Dans « La beauté dangereuse », des réalisateurs doués mais follement malavisés tentent de nous transporter à l’époque des grandes courtisanes de la Venise du 16e siècle – en particulier la plus célèbre d’entre elles, Veronica Franco, qui écrivait des poèmes et flirtait avec les rois.
Quel gâchis. Le film – si outrageusement stupide qu’il mériterait de devenir le « Showgirls » des docudrames de type Masterpiece Theater – présente Veronica comme une grande héroïne féministe : sauveuse de Venise, as de l’épée, bonne vivante, esprit mortel et défiant l’Inquisition.
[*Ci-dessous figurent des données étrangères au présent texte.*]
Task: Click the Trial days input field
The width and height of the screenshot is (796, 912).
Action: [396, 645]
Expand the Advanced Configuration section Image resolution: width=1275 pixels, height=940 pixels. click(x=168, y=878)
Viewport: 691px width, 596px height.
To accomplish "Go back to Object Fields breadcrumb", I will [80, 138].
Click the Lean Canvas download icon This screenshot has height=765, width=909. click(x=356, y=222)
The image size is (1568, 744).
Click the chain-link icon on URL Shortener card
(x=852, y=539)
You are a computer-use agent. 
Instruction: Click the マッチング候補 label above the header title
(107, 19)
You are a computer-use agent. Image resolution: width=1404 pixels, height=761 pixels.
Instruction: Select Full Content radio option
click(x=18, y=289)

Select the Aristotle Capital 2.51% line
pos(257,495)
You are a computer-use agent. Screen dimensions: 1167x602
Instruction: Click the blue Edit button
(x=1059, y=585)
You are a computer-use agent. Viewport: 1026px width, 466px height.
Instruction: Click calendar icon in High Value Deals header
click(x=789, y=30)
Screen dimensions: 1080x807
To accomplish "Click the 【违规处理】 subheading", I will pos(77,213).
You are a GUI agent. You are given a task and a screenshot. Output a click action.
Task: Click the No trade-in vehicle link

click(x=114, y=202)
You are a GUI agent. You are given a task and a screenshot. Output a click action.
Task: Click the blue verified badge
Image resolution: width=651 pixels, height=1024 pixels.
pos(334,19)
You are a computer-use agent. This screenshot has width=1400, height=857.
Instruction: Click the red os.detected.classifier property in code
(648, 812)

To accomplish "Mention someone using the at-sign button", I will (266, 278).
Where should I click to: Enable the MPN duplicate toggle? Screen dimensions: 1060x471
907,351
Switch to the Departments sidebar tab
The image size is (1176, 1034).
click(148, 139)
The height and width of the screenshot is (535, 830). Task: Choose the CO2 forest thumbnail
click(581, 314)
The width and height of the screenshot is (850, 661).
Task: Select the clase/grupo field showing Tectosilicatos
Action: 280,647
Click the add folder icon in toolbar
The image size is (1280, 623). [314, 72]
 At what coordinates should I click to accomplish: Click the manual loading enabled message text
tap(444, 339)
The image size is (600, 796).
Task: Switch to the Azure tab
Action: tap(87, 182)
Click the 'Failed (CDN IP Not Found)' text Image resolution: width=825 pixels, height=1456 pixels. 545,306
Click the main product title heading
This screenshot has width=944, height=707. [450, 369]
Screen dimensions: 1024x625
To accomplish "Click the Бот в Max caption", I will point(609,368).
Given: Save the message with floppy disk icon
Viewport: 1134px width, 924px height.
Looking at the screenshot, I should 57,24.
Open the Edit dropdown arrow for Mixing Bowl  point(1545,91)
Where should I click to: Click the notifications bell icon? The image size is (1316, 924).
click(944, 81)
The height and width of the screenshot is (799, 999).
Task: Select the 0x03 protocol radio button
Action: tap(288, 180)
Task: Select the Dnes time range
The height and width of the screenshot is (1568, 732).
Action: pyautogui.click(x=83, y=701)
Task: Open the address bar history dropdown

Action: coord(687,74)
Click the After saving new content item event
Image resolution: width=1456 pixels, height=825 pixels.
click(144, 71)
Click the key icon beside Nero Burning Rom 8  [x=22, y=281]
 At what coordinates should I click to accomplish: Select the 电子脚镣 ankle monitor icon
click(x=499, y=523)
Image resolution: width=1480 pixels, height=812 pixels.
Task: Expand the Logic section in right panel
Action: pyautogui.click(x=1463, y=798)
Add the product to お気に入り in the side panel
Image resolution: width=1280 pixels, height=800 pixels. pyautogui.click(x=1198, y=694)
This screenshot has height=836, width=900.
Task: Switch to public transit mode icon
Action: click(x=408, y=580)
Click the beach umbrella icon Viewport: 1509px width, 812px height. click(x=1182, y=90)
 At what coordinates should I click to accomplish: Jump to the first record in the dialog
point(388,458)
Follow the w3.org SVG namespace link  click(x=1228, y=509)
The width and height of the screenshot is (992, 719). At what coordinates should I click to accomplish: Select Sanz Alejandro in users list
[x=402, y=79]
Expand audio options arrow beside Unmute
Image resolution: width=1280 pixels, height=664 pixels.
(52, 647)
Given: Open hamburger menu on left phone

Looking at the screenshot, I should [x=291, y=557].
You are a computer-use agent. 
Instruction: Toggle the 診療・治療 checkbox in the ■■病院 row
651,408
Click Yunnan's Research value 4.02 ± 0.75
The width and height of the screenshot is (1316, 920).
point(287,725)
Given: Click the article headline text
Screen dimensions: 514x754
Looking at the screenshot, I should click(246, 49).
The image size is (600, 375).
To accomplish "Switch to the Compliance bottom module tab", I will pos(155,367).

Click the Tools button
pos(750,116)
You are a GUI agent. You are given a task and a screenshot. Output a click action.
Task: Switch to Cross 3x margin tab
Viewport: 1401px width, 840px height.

C’est comme si les âmes de Mère Teresa, de Gloria Steinem, d’Erroll Flynn, de Sylvia Plath, de Carmen Miranda et de La joyeuse prostituée avaient en quelque sorte fusionné dans le corps de la star de « Beauty », Catherine McCormack de « Braveheart ».
Qu’une seule femme ait pu changer le cours de l’histoire simplement en couchant avec la plupart de la noblesse vénitienne et un roi français ou deux, cela laisse pantois. Mais en dessous de tout cela, le film explique que Veronica était une ado romantique perdue dont le cœur a été brisé lorsque son amant Marco Venier (Rufus Sewell) l’a quittée pour se marier pour de l’argent. Confrontée à la servitude du mariage ou de la pauvreté, Veronica choisit un autre sort : faire du whoopee.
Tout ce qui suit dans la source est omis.